For some reasons, I need to use CommandLineToArgvW
to get the argument list like this:
LPWSTR * argvW = CommandLineToArgvW( GetCommandLineW(), &argc );
I understand on modern Windows OS, LPWSTR
is actually wchar_t*
which is 16bit and uses UTF-16 encoding.
While if I want to initialize the QCoreApplication
, it only takes char*
but not wchar_t*
. QCoreApplication
So the question is: how can I safely convert the LPWSTR
returned by CommandLineToArgvW()
function to char*
without losing the UNICODE encoding (i.e. the Chinese characters are still Chinese characters for example)?
I've tried many different ways without success:
1:
std::string const argvString = boost::locale::conv::utf_to_utf<char>( argvW[0] )
2:
int res;
char buf[0x400];
char* pbuf = buf;
boost::shared_ptr<char[]> shared_pbuf;
res = WideCharToMultiByte(CP_UTF8, 0, pcs, -1, buf, sizeof(buf), NULL, NULL);
3: Convert to QString first, then convert to UTF-8.
ETID:
Problem solved. The UTF-16 wide character to UTF-8 char
conversion actually works fine without problem with all these three approaches. And in Visual Studio, in order to correctly view the UTF-8 string in debug, it's necessary to append the s8
format specifier after the watched variable name (see: https://msdn.microsoft.com/en-us/library/75w45ekt.aspx). This is the part that I overlooked and made me think that my string conversion was wrong.

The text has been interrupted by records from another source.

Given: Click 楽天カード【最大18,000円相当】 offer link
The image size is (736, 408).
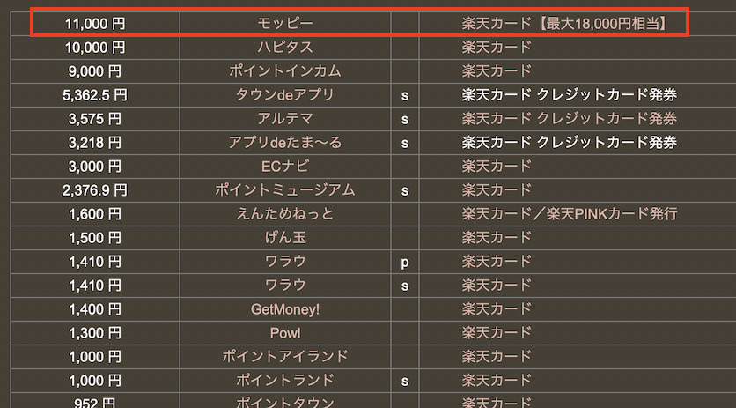Looking at the screenshot, I should [x=563, y=23].
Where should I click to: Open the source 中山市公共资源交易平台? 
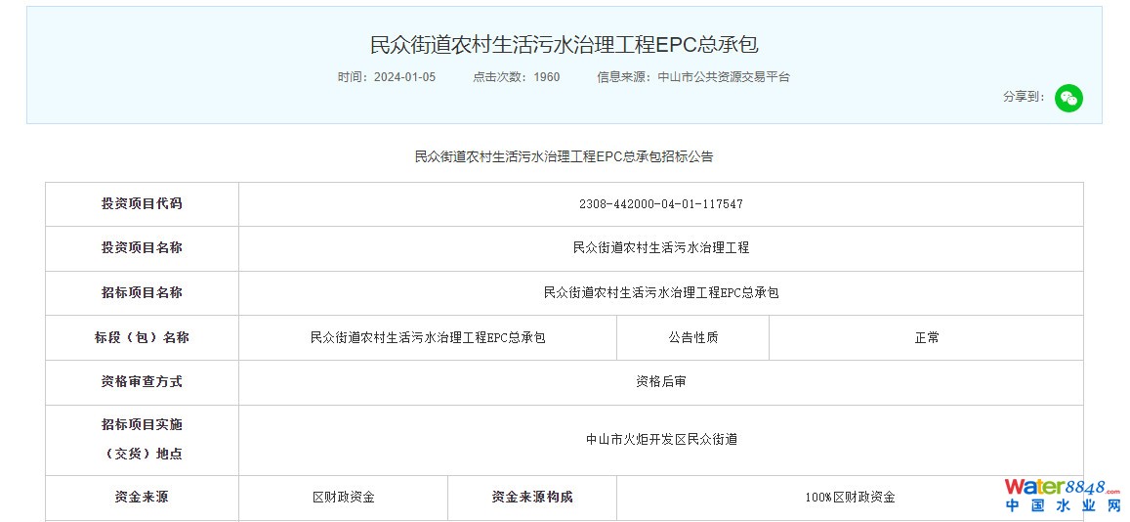[x=724, y=77]
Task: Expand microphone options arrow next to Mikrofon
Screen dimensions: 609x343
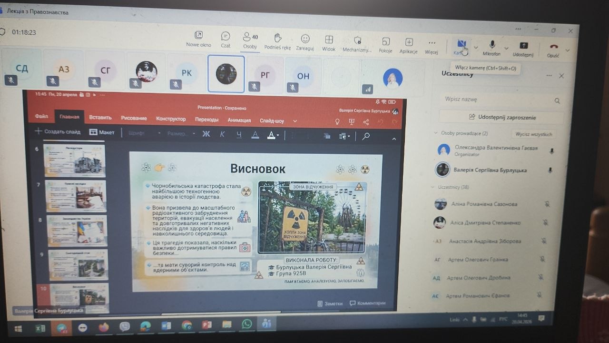Action: [x=506, y=49]
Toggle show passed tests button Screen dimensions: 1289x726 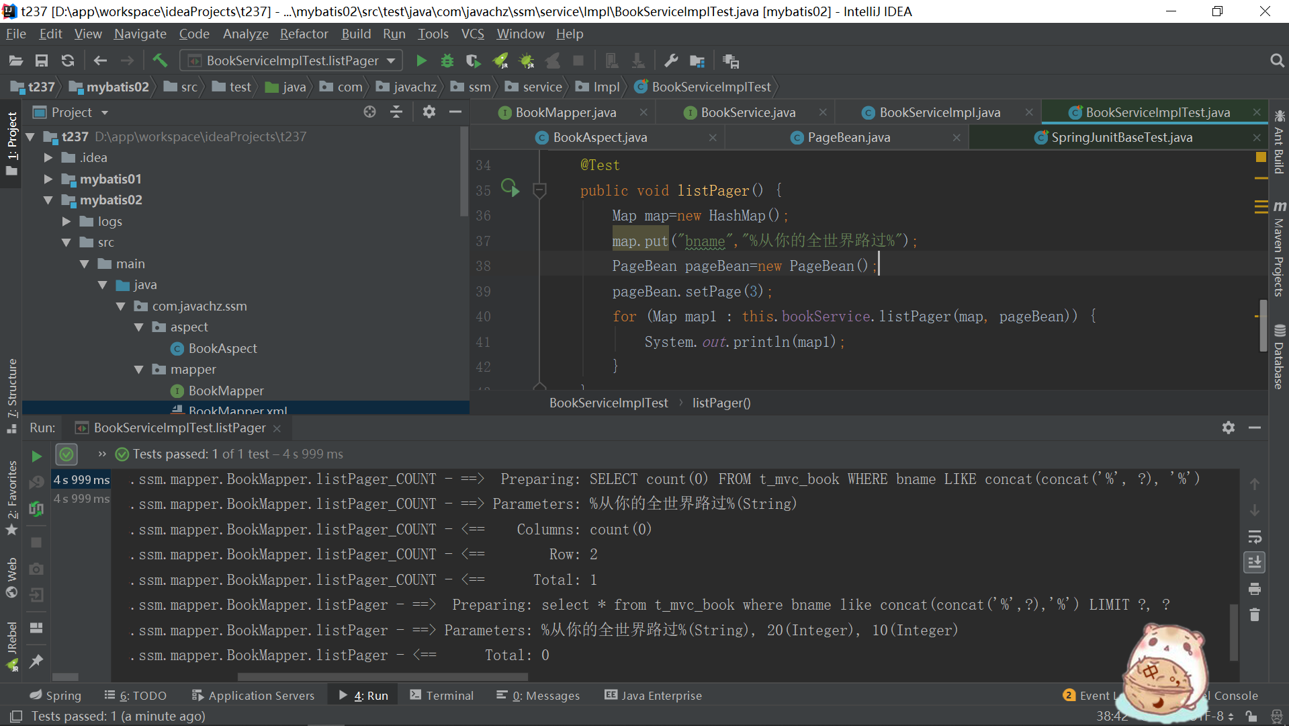point(66,454)
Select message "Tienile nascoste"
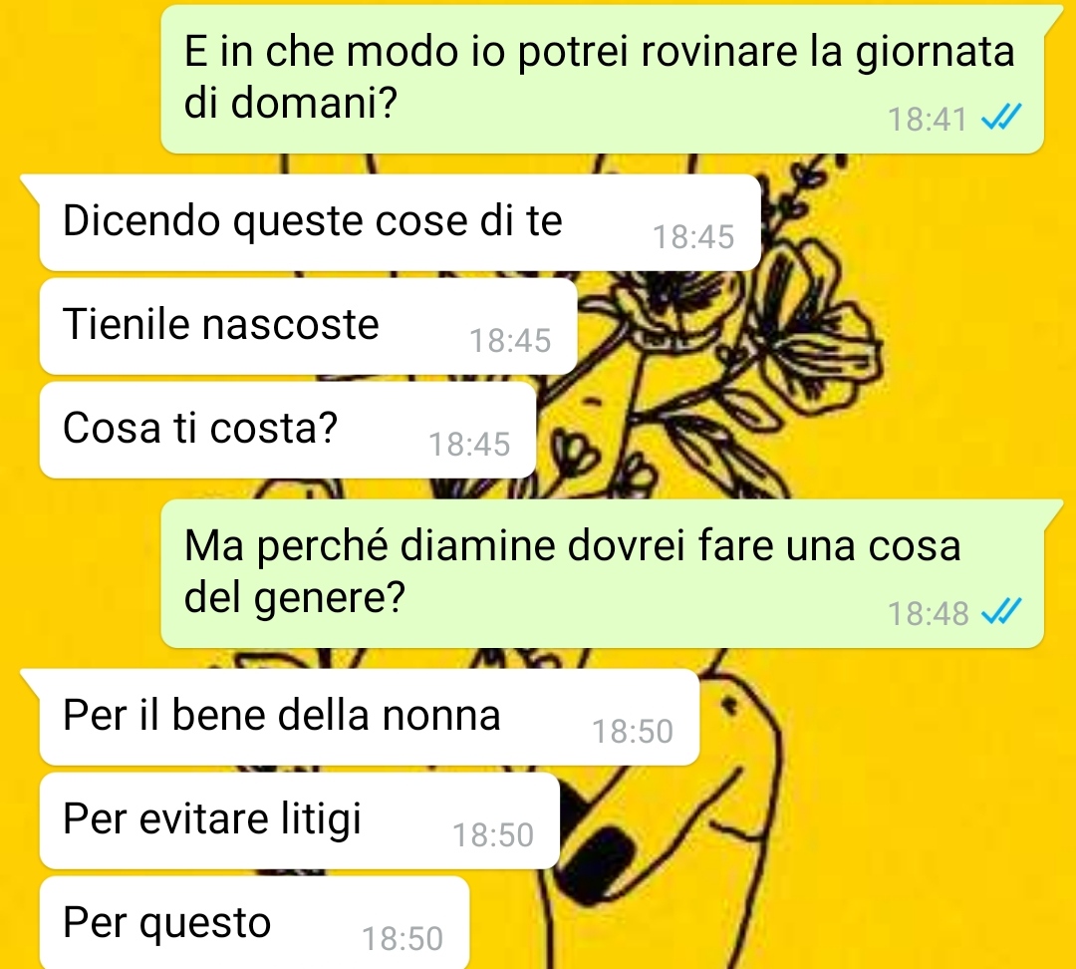The image size is (1076, 969). [308, 326]
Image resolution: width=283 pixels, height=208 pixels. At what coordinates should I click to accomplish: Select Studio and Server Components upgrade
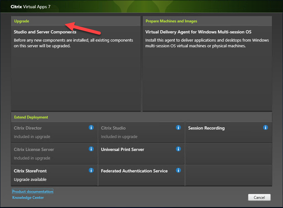[x=76, y=68]
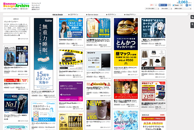This screenshot has height=130, width=194.
Task: Open the TEMPUR tall banner thumbnail
Action: pos(44,54)
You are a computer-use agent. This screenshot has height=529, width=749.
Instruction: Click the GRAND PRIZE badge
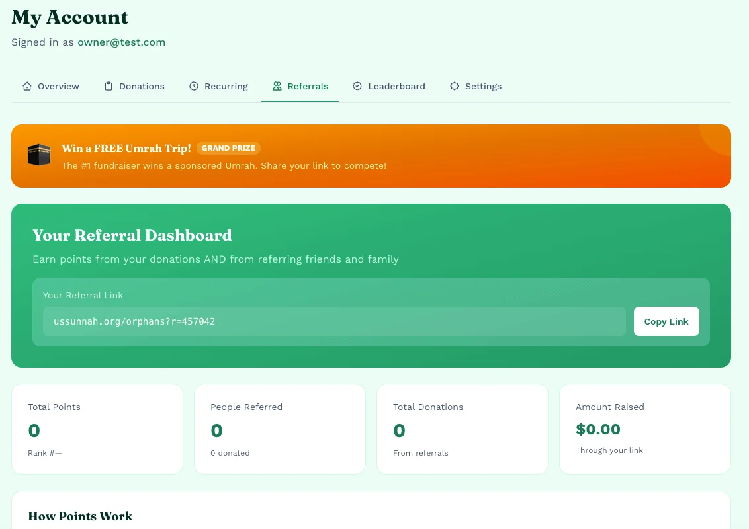[x=228, y=148]
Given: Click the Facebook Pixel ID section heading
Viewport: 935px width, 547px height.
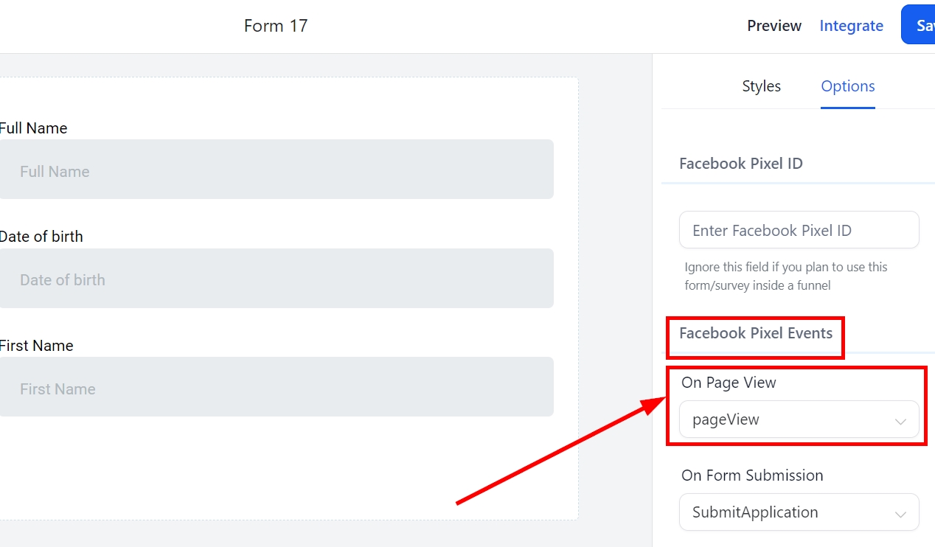Looking at the screenshot, I should click(x=740, y=164).
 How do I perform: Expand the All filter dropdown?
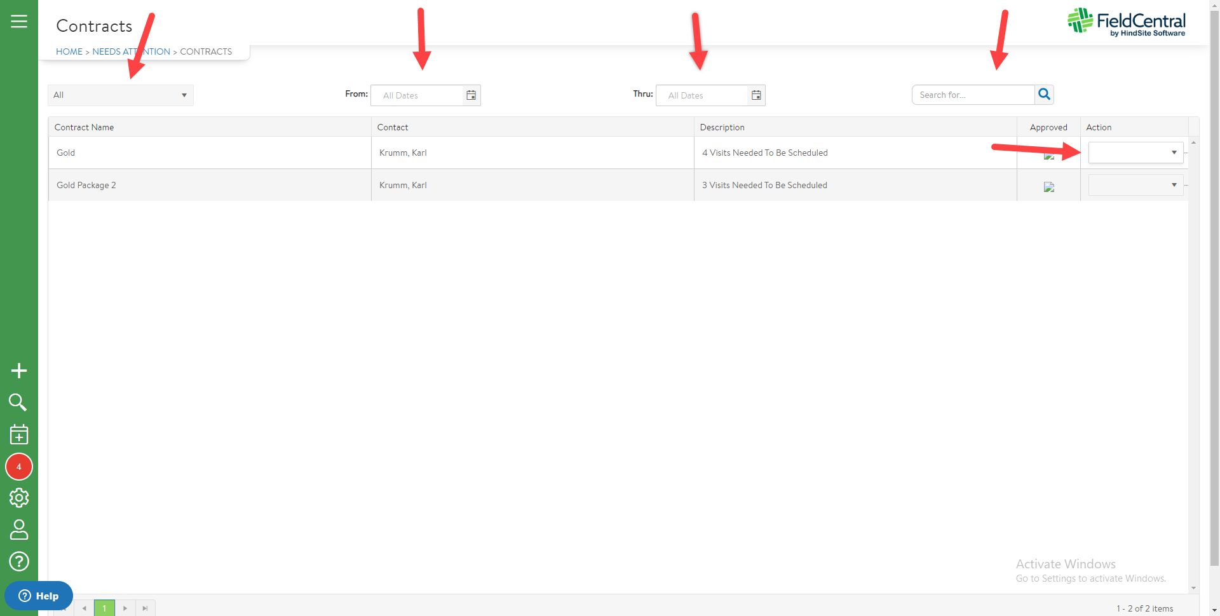click(121, 95)
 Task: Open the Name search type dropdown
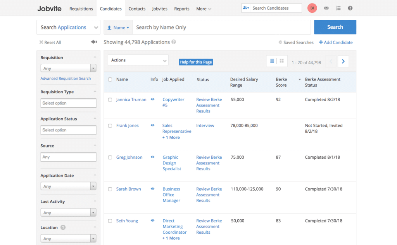[118, 28]
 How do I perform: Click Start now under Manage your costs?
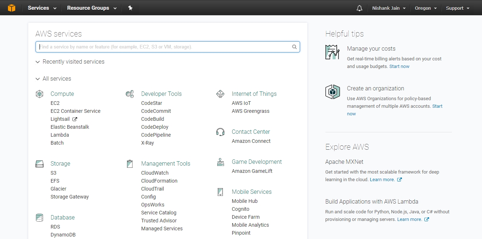pos(399,67)
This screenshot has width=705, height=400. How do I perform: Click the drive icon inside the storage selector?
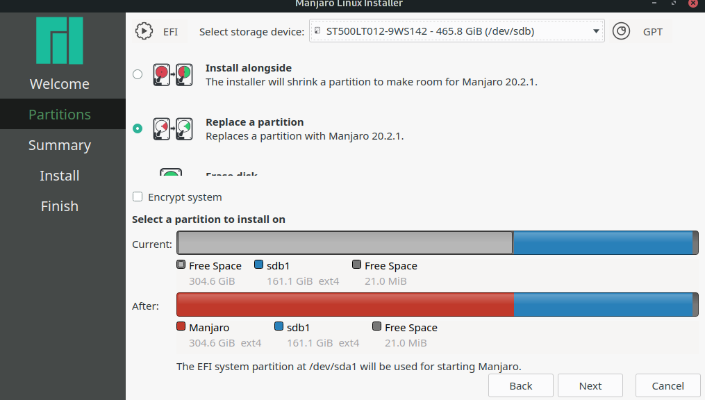coord(317,31)
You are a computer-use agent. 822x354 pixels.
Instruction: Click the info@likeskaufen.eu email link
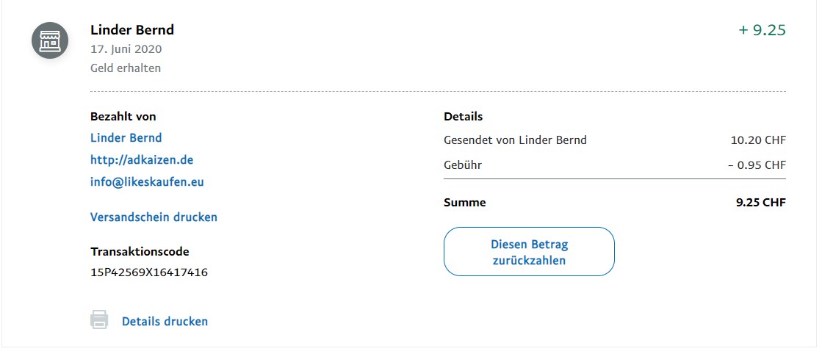pos(147,181)
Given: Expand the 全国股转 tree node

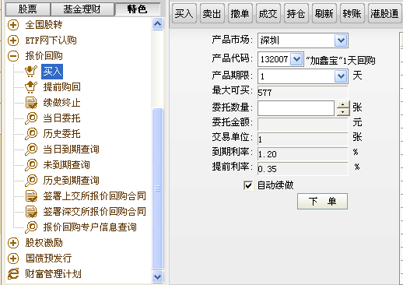Looking at the screenshot, I should (x=13, y=25).
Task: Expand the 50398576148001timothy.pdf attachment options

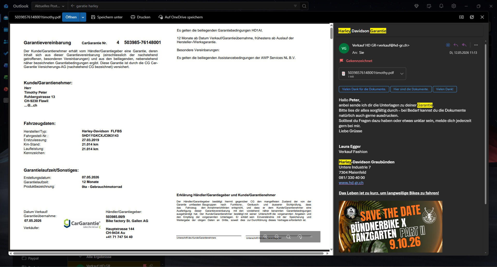Action: (402, 74)
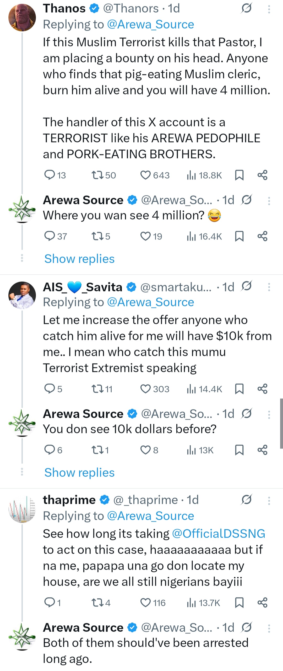
Task: Like the Thanos reply with 643 likes
Action: (146, 175)
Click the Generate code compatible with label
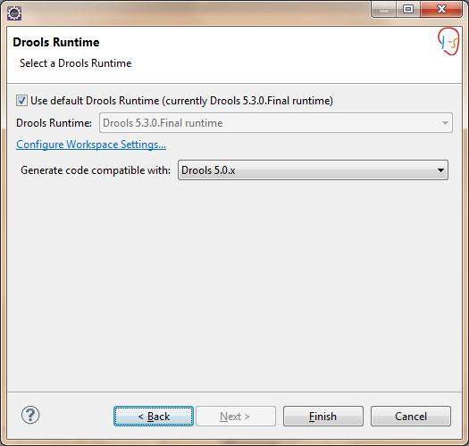The width and height of the screenshot is (469, 446). (x=96, y=170)
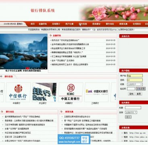Select the first slideshow indicator dot

(x=27, y=68)
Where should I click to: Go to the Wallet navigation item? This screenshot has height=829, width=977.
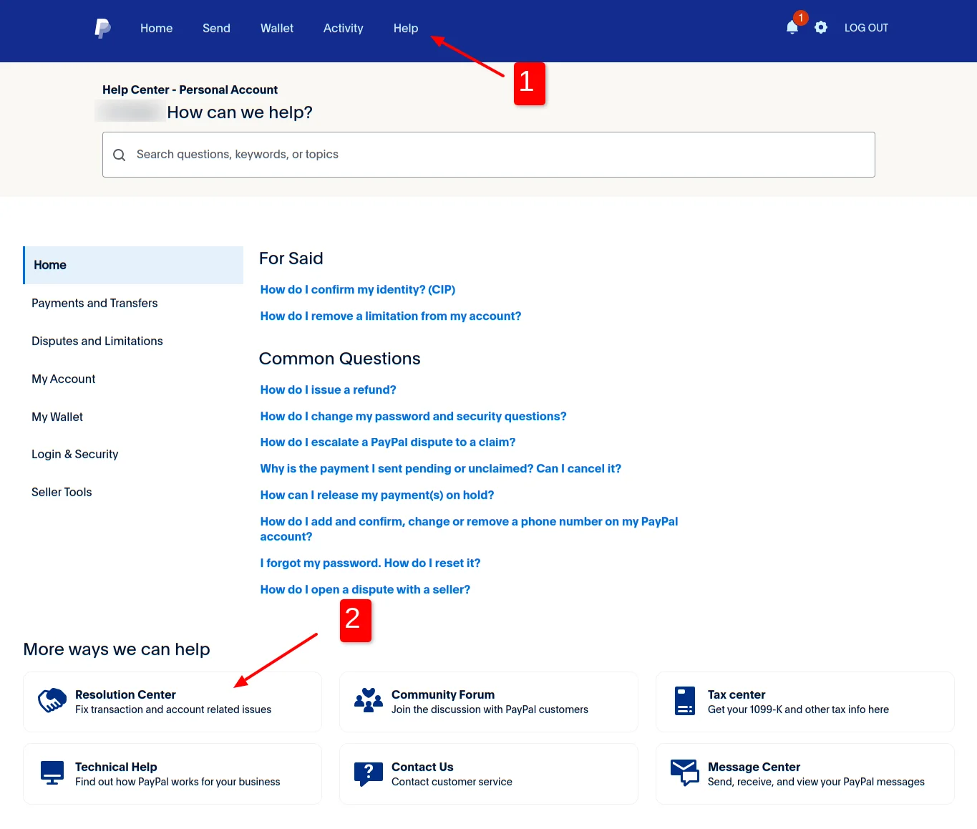277,28
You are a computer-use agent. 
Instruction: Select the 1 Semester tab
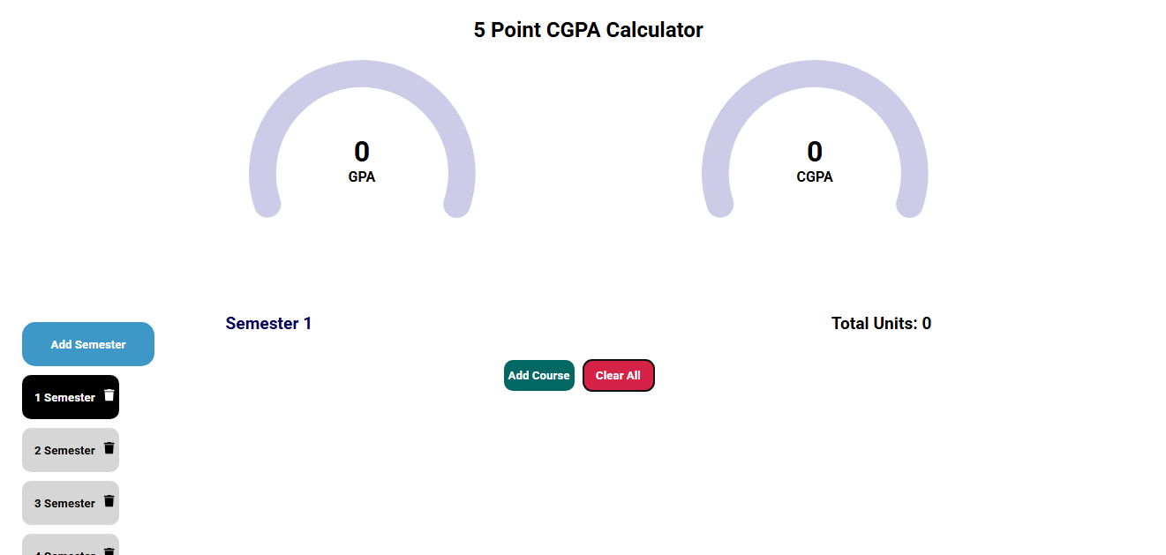coord(71,397)
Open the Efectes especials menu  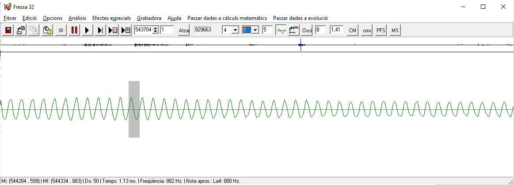111,18
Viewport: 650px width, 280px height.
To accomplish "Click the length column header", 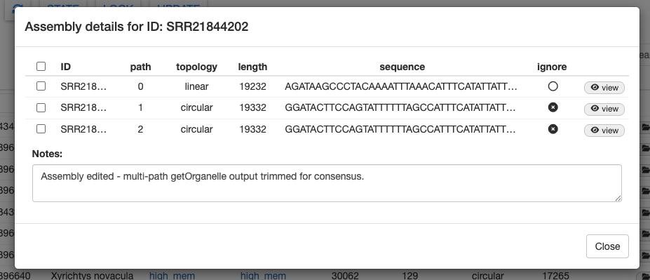I will [x=252, y=67].
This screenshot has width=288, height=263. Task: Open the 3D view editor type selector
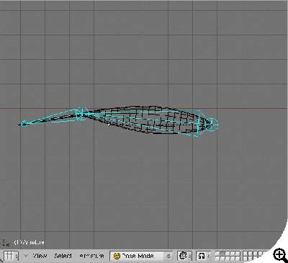tap(11, 256)
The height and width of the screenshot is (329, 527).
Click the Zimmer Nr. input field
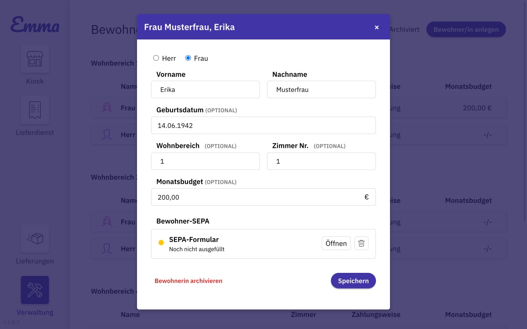pos(321,161)
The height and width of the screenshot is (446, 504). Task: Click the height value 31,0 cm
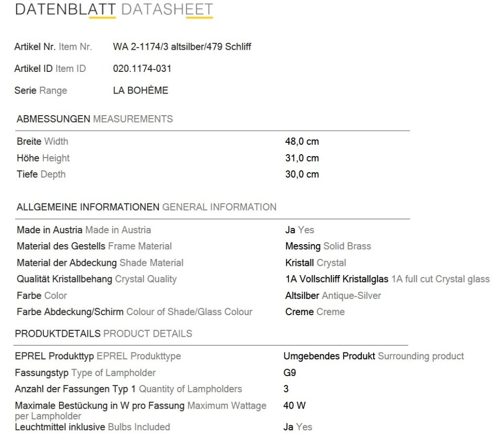(x=302, y=158)
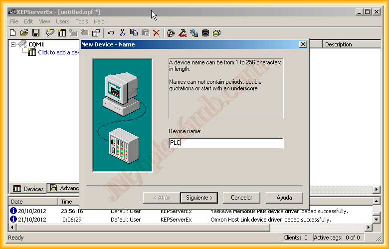Click the Ayuda help button
The image size is (389, 249).
[284, 198]
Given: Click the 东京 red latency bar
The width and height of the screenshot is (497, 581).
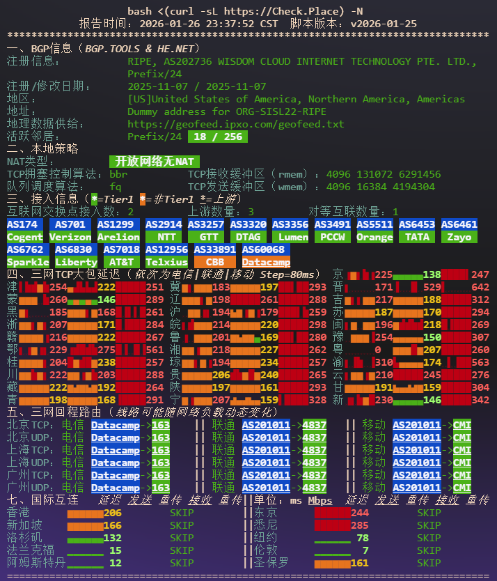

The real issue here is actually when calling QCoreApplication.arguments()
, the returned QString
is constructed by QString::fromLocal8Bit()
, which would cause encoding issues on Windows when the command line arguments contain unicode characters. The workaround is whenever necessary to retrieve the command line arguments on Windows, always call the Windows API CommandLineToArgvW()
, and convert the 16-bit UTF-16 wchar_t * (or LPWSTR) to 8-bit UTF-8 char * (by one of the three ways mentioned above).